Space – NASA’s Fermi spots pulse of Supernova’s high-energy radiation racing towards Earth
In a magnificent discovery, NASA spotted the shortest gamma-ray-burst (GRB) events in history after it detected energetic rays from a collapsing star racing towards the earth. The phenomenon detected by NASA’s Fermi Gamma-ray Space Telescope was spotted on August 26, 2020, and is one of the shortest GRBs produced by the death of a massive star, lasting for less than a second.
According to Bin-bin Zhang at Nanjing University in China and the University of Nevada, Las Vegas, this event had shown that dying stars can also produce short bursts. Short GRBs are often produced when pairs of compact objects – such as neutron stars – spiral inward over billions of years and collide, as per NASA.
“This burst is special because it is definitely a short-duration GRB, but its other properties point to its origin from a collapsing star. Now we know dying stars can produce short bursts, too,” he said.
Tomás Ahumada, a doctoral student at the University of Maryland, College Park, and NASA’s Goddard Space Flight Center in Greenbelt, Maryland noted that the burst emitted 14 million times the energy released by the entire Milky Way galaxy over the same amount of time. This made it one of the most energetic short-duration GRBs ever seen.
Named GRB 200826A the event has been recorded as a sharp blast of high-energy emission lasting just 0.65 seconds. After travelling for a significant period of time through the expanding universe, the signal was detected by Fermi’s Gamma-ray Burst Monitor.
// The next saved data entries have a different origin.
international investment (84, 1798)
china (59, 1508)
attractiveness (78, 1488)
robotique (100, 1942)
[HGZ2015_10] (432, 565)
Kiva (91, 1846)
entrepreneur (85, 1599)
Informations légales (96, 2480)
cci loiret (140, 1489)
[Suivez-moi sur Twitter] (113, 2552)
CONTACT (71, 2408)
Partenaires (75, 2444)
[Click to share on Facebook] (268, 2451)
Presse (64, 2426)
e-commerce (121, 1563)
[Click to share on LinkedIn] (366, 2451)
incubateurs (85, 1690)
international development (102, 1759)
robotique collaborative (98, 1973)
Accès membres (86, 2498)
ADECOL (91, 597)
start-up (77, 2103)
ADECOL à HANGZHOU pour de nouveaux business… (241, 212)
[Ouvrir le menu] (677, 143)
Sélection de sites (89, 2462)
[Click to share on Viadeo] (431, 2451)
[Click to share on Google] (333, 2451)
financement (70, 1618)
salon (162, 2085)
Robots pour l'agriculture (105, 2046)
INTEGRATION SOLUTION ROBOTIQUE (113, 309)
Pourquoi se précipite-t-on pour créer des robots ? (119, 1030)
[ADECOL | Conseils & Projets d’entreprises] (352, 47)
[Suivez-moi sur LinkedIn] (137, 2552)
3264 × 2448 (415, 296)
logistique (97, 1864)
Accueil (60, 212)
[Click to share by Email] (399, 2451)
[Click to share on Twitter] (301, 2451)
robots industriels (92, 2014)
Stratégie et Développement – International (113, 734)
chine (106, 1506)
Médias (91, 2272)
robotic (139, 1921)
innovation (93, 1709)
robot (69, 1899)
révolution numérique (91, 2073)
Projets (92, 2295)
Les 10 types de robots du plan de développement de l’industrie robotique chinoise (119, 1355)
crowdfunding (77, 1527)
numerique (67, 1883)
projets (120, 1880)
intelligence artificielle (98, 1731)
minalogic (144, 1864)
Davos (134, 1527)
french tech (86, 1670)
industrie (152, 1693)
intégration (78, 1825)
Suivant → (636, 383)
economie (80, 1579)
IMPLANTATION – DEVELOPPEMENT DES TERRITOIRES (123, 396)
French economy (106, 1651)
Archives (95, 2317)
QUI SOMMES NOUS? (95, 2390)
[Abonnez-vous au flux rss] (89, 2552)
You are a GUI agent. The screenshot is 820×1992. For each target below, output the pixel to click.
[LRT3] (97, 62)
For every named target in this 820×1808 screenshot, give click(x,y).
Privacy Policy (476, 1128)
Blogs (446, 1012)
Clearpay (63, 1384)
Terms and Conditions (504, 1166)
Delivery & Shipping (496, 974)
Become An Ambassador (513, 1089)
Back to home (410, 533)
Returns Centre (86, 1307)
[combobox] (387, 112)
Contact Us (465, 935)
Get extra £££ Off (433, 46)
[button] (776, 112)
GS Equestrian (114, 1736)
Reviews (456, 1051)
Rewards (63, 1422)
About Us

It appeared in instruments aboard NASA’s Wind mission, Mars Odyssey, and ESA’s (the European Space Agency’s) INTEGRAL satellite as well.
How is a GRB produced?
According to NASA, when a star much more massive than the Sun runs out of fuel, its core collapses and forms a black hole. As matter swirls toward the black hole, some of it escapes in the form of two powerful jets that rush outward at almost the speed of light in opposite directions. Each jet drills through the star, producing a pulse of gamma rays which are the highest-energy form of light, lasting up to minutes. A GRB is detected when one of these jets happens to point almost directly toward Earth. Following the burst, the disrupted star expands as a supernova. A short GRB often lasts for less than two seconds, while a long GRB is anything over 2 seconds.